MSF Data Analysis
0
0
Entering edit mode
24 months ago
olive1212 ▴ 100

I am trying to work with MSF files (and RAW files) downloaded from a manuscript via PRIDE/ProteomeXchange. I am just trying to access the complete proteome (not just peptide sequence) with confident/coverage from the file.

Unfortunately, the Thermo Proteome Discoverer Software used to generated the MSF files was version 1.4.1.14, so the version of Proteome Discoverer (2.4.0.305) I am working with needs MSF files in at least version 2.3.0.0 format. I do not have a great deal of expertise in PD so I do not know if there is a way to convert these files.

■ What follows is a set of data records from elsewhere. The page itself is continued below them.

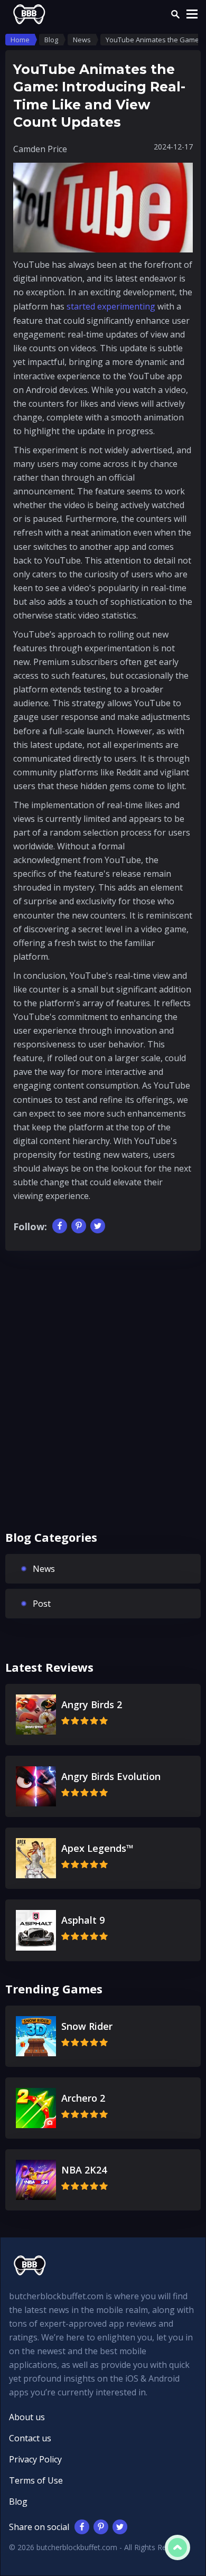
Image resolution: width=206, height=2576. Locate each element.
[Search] (175, 14)
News (44, 1569)
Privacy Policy (35, 2459)
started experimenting (111, 306)
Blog (18, 2501)
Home (20, 39)
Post (42, 1603)
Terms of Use (36, 2480)
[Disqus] (103, 1399)
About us (27, 2417)
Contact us (30, 2438)
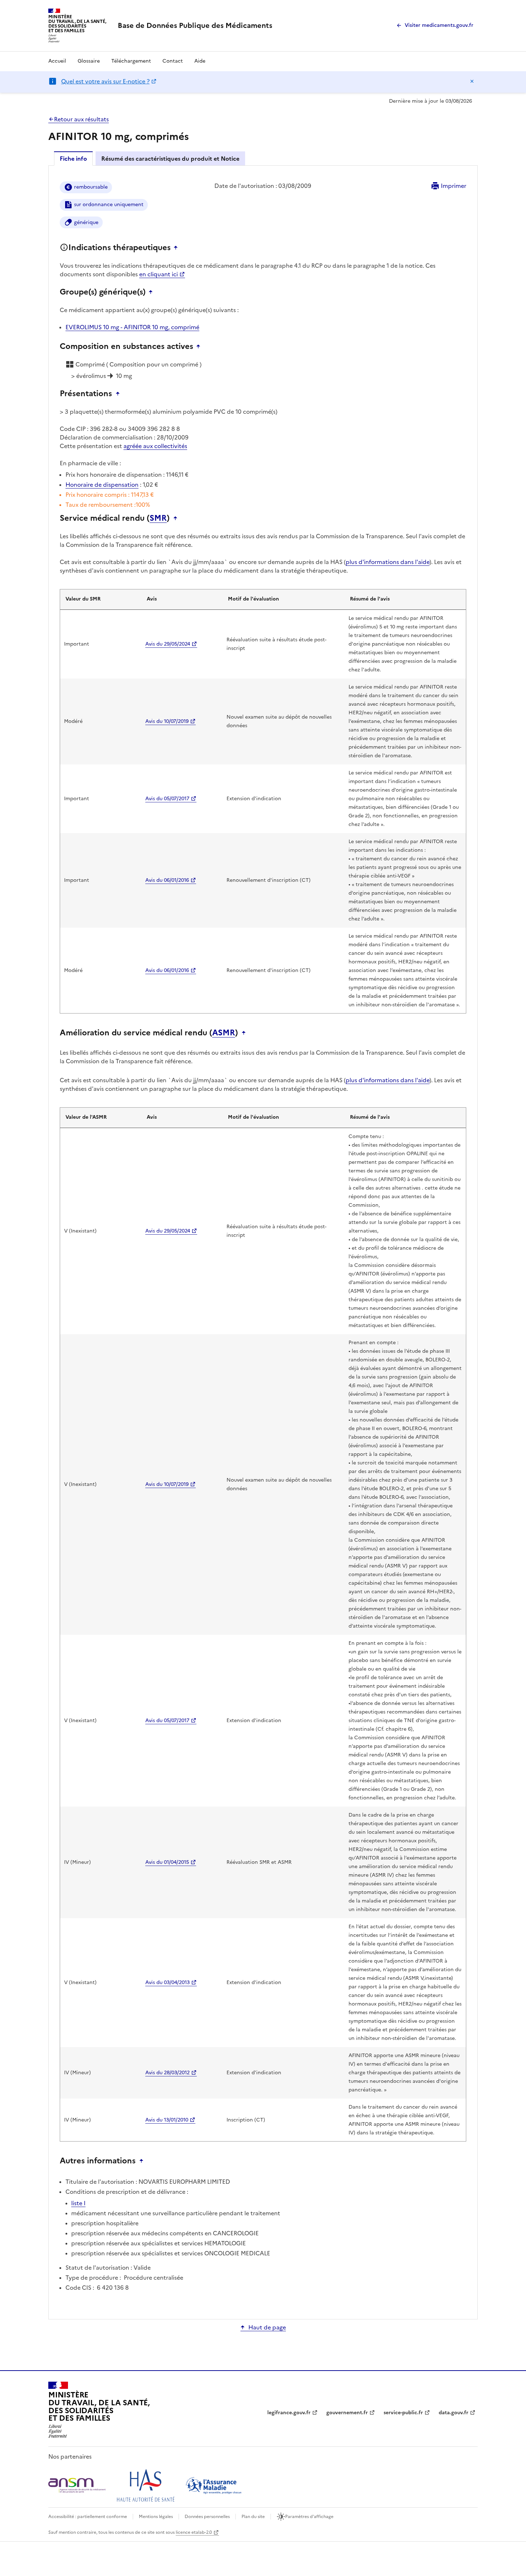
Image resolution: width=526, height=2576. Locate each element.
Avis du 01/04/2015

I have tried to converting the MSF files with M2Lite, ProCon, and Thermo MSF Parser with no luck.

Does anyone have advice? I greatly appreciate any and all help!

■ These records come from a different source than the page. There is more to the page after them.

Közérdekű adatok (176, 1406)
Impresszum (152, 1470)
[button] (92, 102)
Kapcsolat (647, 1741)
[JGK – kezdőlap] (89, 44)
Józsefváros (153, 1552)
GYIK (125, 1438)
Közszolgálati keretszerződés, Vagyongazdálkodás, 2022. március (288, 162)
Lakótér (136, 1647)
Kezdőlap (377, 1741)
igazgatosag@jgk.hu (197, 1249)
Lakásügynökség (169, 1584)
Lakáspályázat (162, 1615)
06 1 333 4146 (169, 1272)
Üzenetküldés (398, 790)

MSF Proteomics Thermo Proteome Discoverer • 1.4k views
1
Entering edit mode

If you were able to load the MSF file into PD (your screenshot) what other fields not in the screenshot are missing that you need? Are you not able to export or view the complete list of detected proteins from the PD session that's shown in your screenshot? Interested to see what responses the community has for this. PD MSF is a sqlite format file, so the files can be directly opened in sqlite3 (for a PD version 2.0 file):

# open a .msf in sqlite3
\$ sqlite3 xxxx_yyy.msf
# see all the data tables in the .msf file:
sqlite> .tables
AminoAcidModifications                PeptideItemTargetEntitys
AminoAcidModificationsAminoAcids      PeptideScores
<snip>....
# select some file-level results
sqlite> select fileid, filename from workflowinputfiles order by fileid asc;
....


If you have sqlite3 and grasp of the db schema that might allow you to pull results out. Unfortunately my understanding is that the format has changed significantly with PD versions ~1.x through 2.x and the internals are not documented so it can be difficult to work with. Are the versions of M2Lite, ProCon, and Thermo MSF Parser that you tried matched to your 1.4.1.14 MS file?

0
Entering edit mode

Thank you for all the information! When I load the files into PD (screenshot), they do show a list of proteins and it gives the indicated #PSM. However, it does not give any confidence information generated by peculator nor the coverage or #Peptides, which makes the list of proteins fairly useless. I am able to export it as an excel only, but I probable need the confidence results to be able to work with any of the proteins. I cannot export it as mzIdentML, pepXML, or proXML because it says it is missing workflow. I am not familiar with sqlite3 but I appreciate the tip and will pursue that option further!